The benefits of this new RSS fluidity, which kicks things up a level of abstraction, seem obvious to me, and will seem obvious to anyone who finds there way here to read this. But those benefits will not be obvious to most people. Casual use of ordinary links is still not nearly as prevalent in routine business and personal communication as it ought to be. The kind of meta-linking possible with channel exchange will seem even more exotic. The challenge -- and opportunity -- is to make all this as easy and natural as most people think email is.

[Jon's Radio]

Spot on assessment. One of the general challenges as we begin developing meaningful toolsets for knowledge work (and that is what we are doing here) will be helping people realize that they are knowledge workers and that these tools will be a necessary component of all knowledge work jobs.

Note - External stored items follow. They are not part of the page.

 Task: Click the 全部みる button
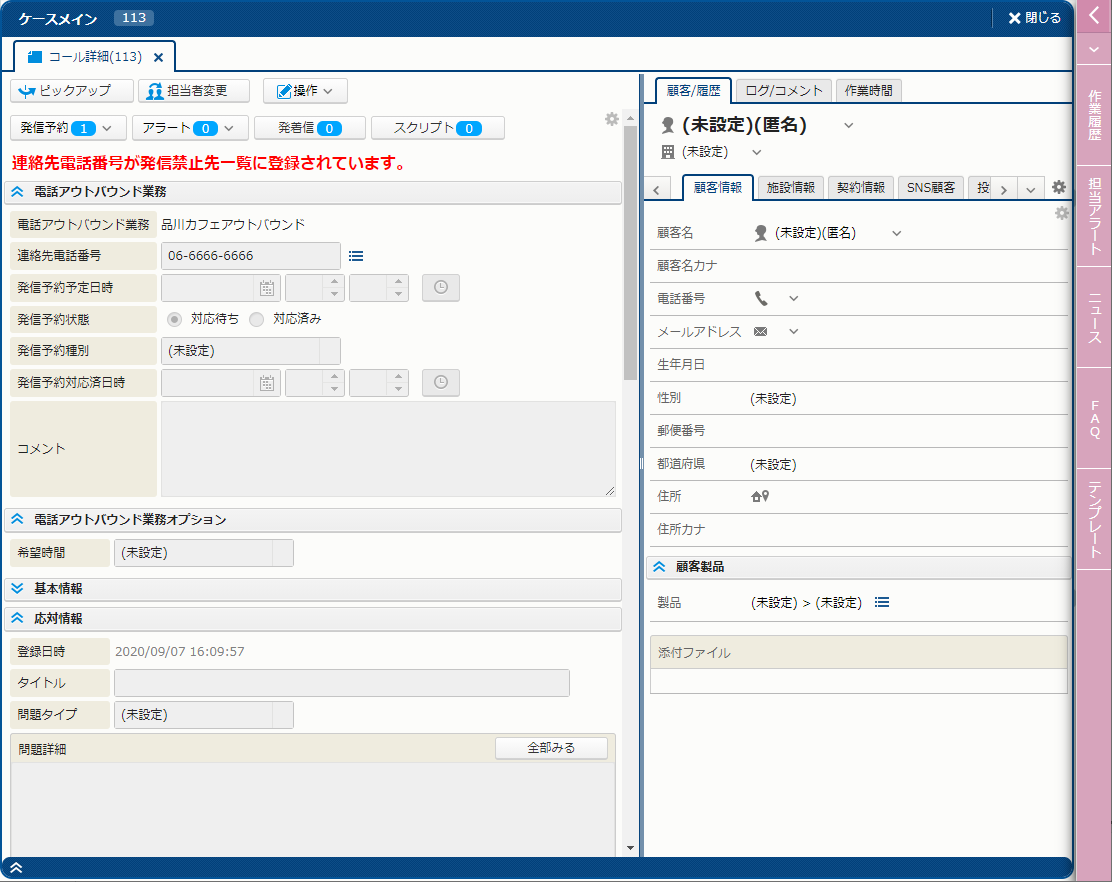coord(551,747)
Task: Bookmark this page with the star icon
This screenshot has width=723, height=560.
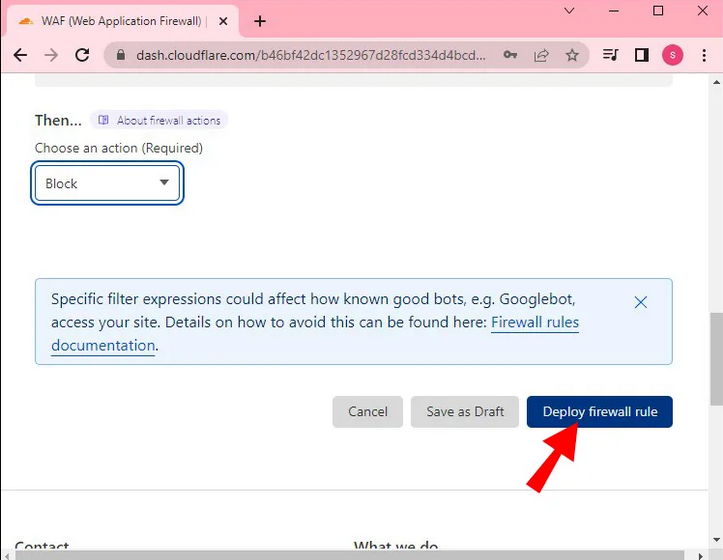Action: [572, 56]

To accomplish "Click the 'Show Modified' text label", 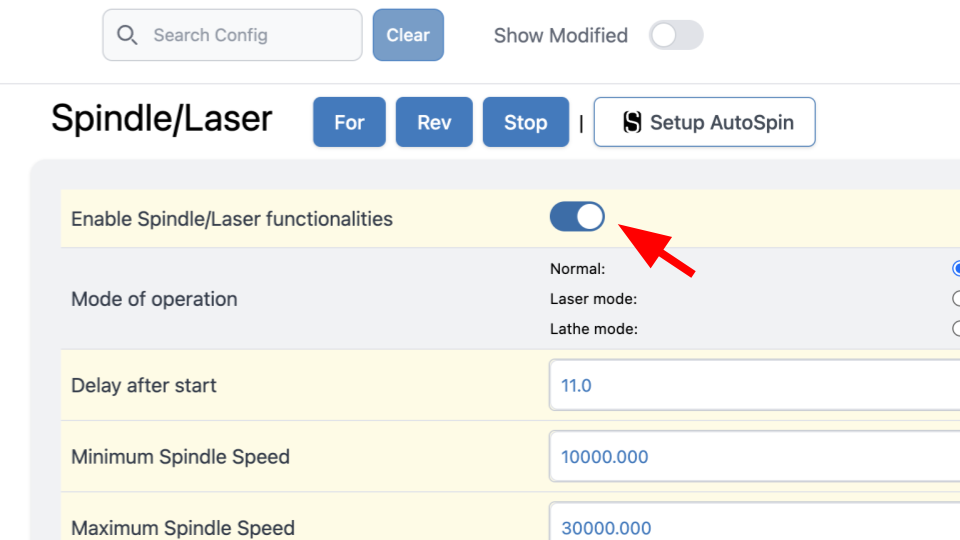I will 561,36.
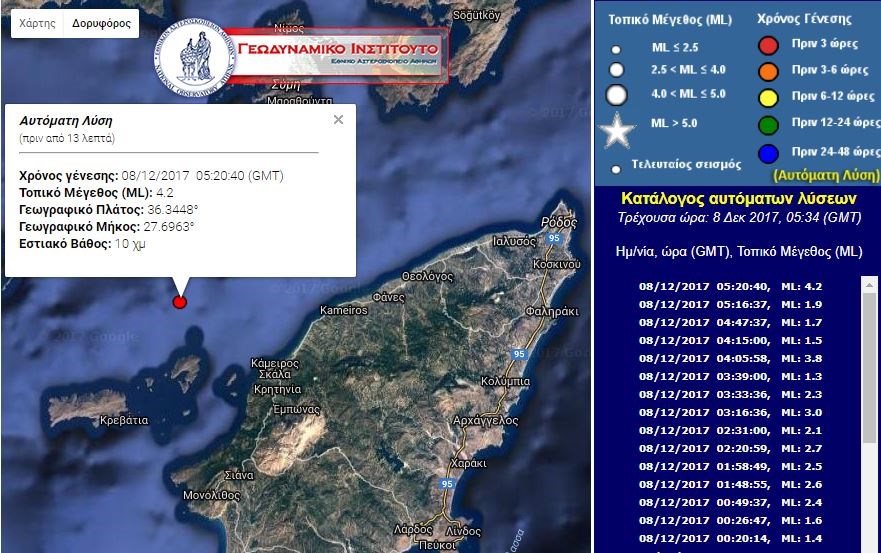Click the catalog list scrollbar up arrow

[x=869, y=285]
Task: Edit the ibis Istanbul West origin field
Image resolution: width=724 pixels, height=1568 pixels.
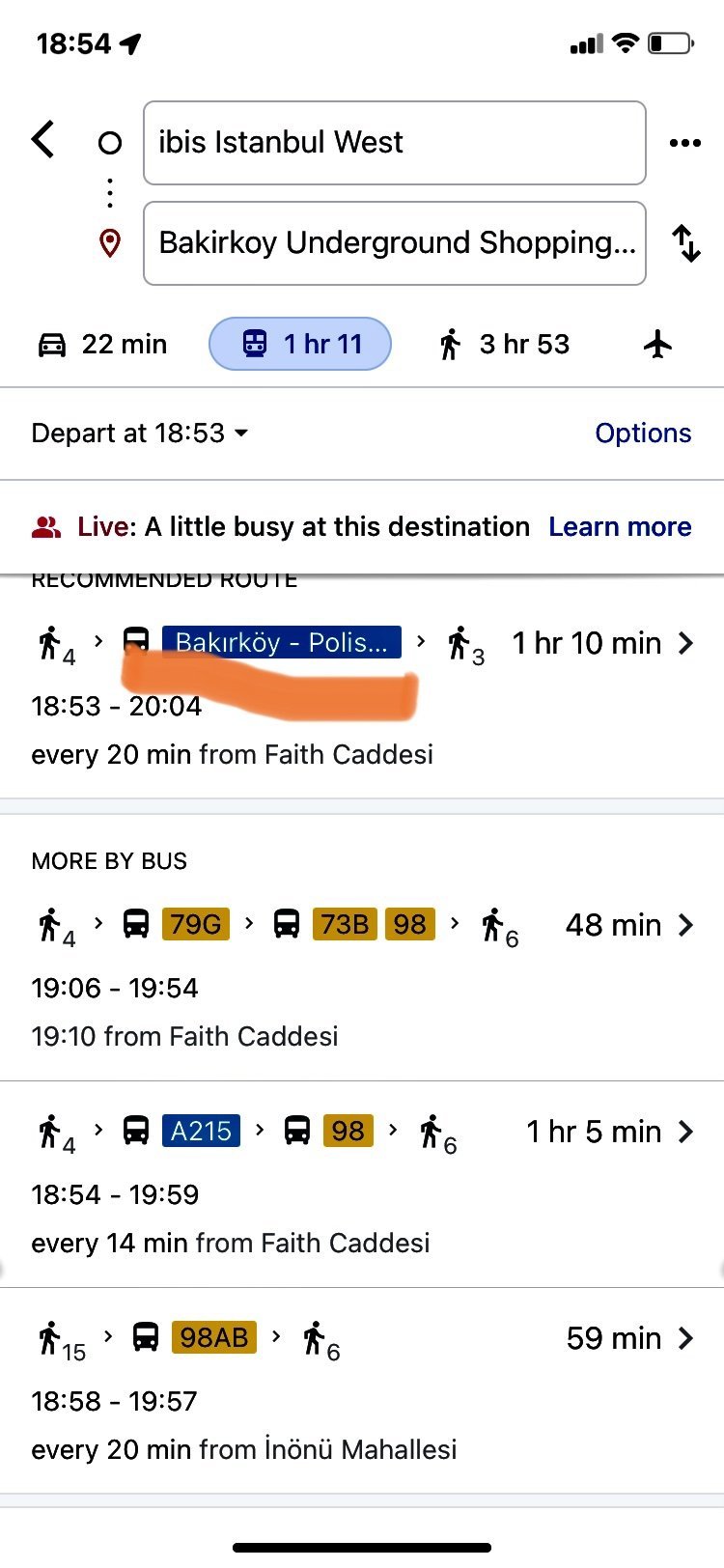Action: (x=394, y=143)
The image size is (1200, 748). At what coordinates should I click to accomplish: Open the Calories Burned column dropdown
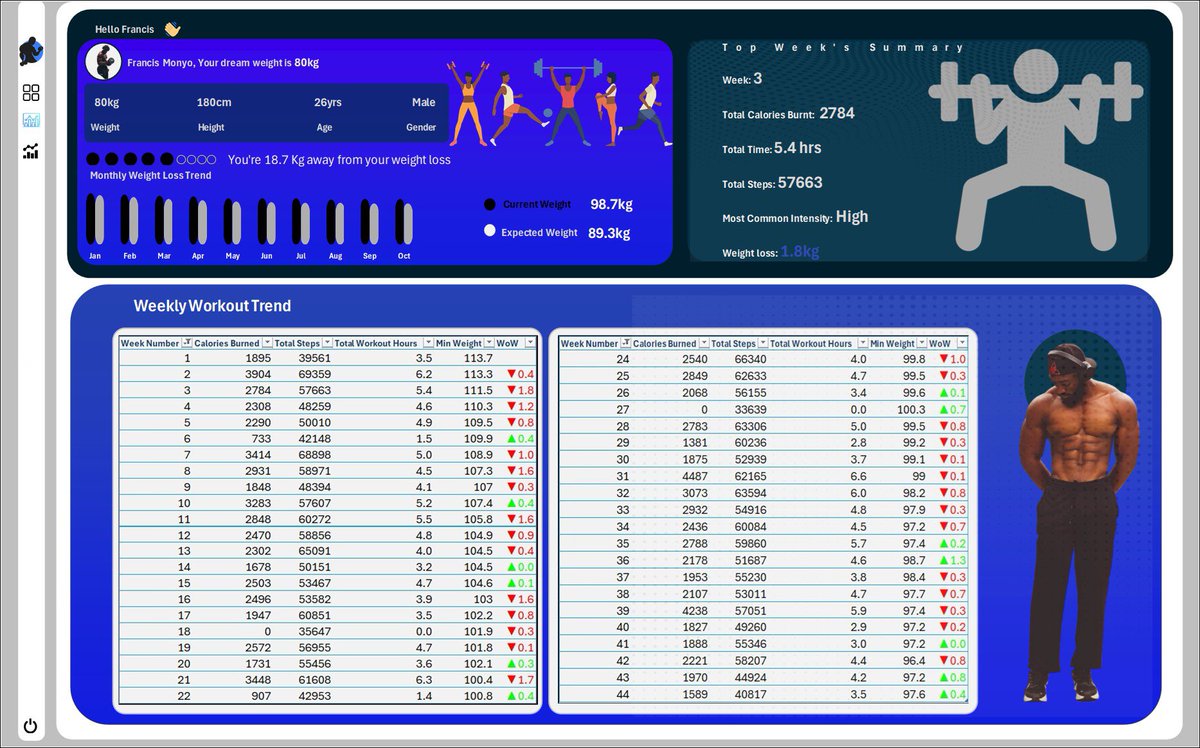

The challenge is twofold. One, education and most jobs are still steeped in industrial economy thinking. Which means the system is still stuck on the assumption that jobs are a kind of standardized, interchangeable part. Two, the hard part of the solution is the need to change levels of abstraction. Abstract thinking is not something looked on with enthusiasm in most organizations. And, it is not a skill that we know how to develop systematically.

I have a hypothesis that one of the reasons for the relative success of those with technology backgrounds is that the core skill honed in developing technology is the capacity for abstract thinking.

8:49:27 PM •  • comment  


The Pepys Project

"The purpose of this is to collect URL's for web logs, diaries, and journals from around the world, indexed by geographical area and then country. I have excluded places which are territories of larger nations, so in the unlikely event you live on Christmas Island, you would add your URL to Australia's listings." [via Daypop Top 40]

This is a great idea, but what we really need is subject access to blogs. I found this out first-hand when I was putting together my presentations last week. I wanted to show personal, corporate, newspaper, and different types of library blogs. I had a heck of a time trying to find what I wanted. Again, you can tell that librarians were not involved in the development cycle of blogging software. I mean, if we're going to start using blogging for knowledge management and information dissemination (along with everything else we're already using it for), then we're going to need better access to the content.

[The Shifted Librarian]

It's a curious thing, and a disappointing one, to realize how little input librarians have had in the design of several generations of putative information management tools. Here we have the only field that's explicitly dedicated to linking information and users and we ignore them. Maybe Jenny will help change that.

As an aside to our friends in the media who are now trying to shackle librarians in their quest to put a meter on every scrap of "content" in the universe. I started my bibliomania courtesy of the public library in Racine, Wisconsin in the early 60s. I had to visit a couple of times a week because I could only check out 4 books at a time. Since then I've graduated to bookstores and their electronic brethern. Today my personal library is over 3,000 volumes and I've probably donated nearly that many titles back to my old high school library and elsewhere. While my CD and video collection isn't quite in that category, I've helped contribute to a few executive bonuses there as well. Maybe if more of those executives actually enjoyed their own products, we wouldn't have so much stupidity around trying to put a lock on everything. Didn't we go through this all once with software copy protection long before napster? Wasn't anybody in the industry paying attention?